È migliore delle attese il dato di dicembre per i ricavi dell’industria, in aumento del 2,1% rispetto al mese precedente, aumento che riguarda tutte le macro-categorie di beni, crescita coerente con l’analogo progresso mensile della produzione industriale.

Rispetto all’anno precedente la situazione è di sostanziale stasi, con una riduzione dello 0,1% determinata dalla riduzione sul mercato interno, mentre le vendite estere crescono di un punto.

Nel complesso migliora dunque leggermente il bilancio del 2023, che si chiude con un calo dello 0,5% rispetto all’anno precedente. Si registra un leggero incremento delle vendite sul mercato estero, mentre calano quelle verso i clienti interni. Da segnalare tuttavia che per la sola manifattura le vendite progrediscono dello 0,7%, mentre è l’energia ad affossare la media generale portandola in rosso.

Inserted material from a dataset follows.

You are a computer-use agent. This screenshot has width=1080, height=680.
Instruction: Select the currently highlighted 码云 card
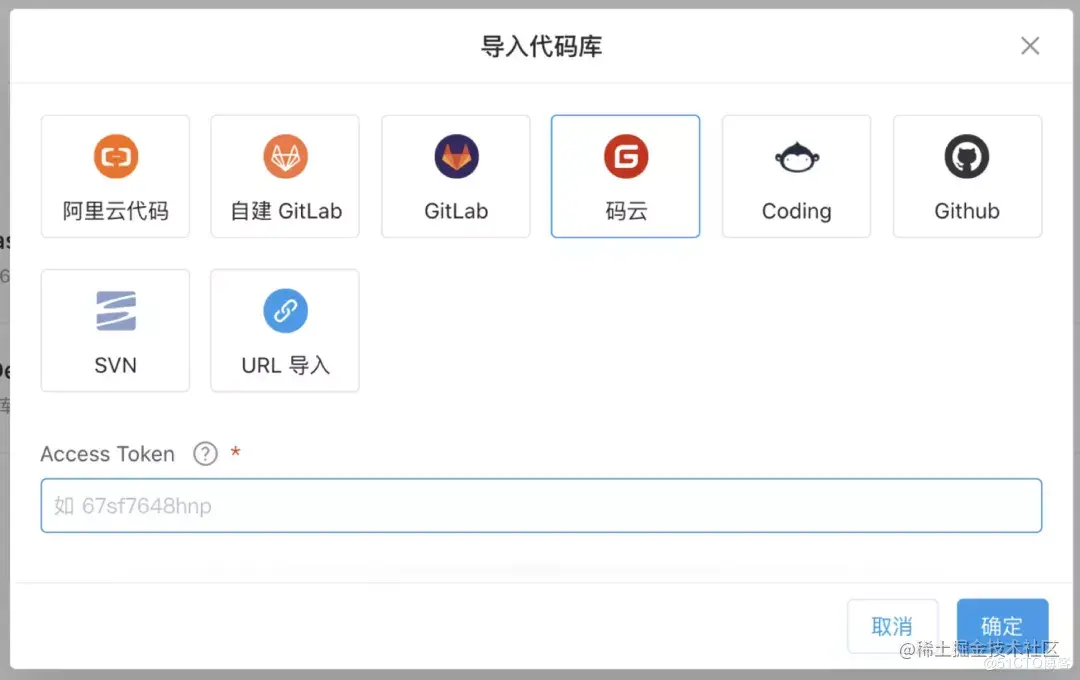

Ampia la divaricazione dei settori nel bilancio annuo, con chimica, legno-carta, metallurgia e gomma-plastica a cedere terreno, in qualche caso anche a doppia cifra. Mentre all’estremo opposto sono i mezzi di trasporto, trainati dalle auto, a realizzare la performance migliore. Con crescite visibili anche per elettronica, apparati elettrici e macchinari, questi ultimi però penalizzati nel dato relativo al solo mese di dicembre, possibile segnale di una prima inversione di rotta all’esaurirsi della massa di ordini raccolta nei mesi precedenti, ormai in fase di smaltimento anche dal lato del fatturato.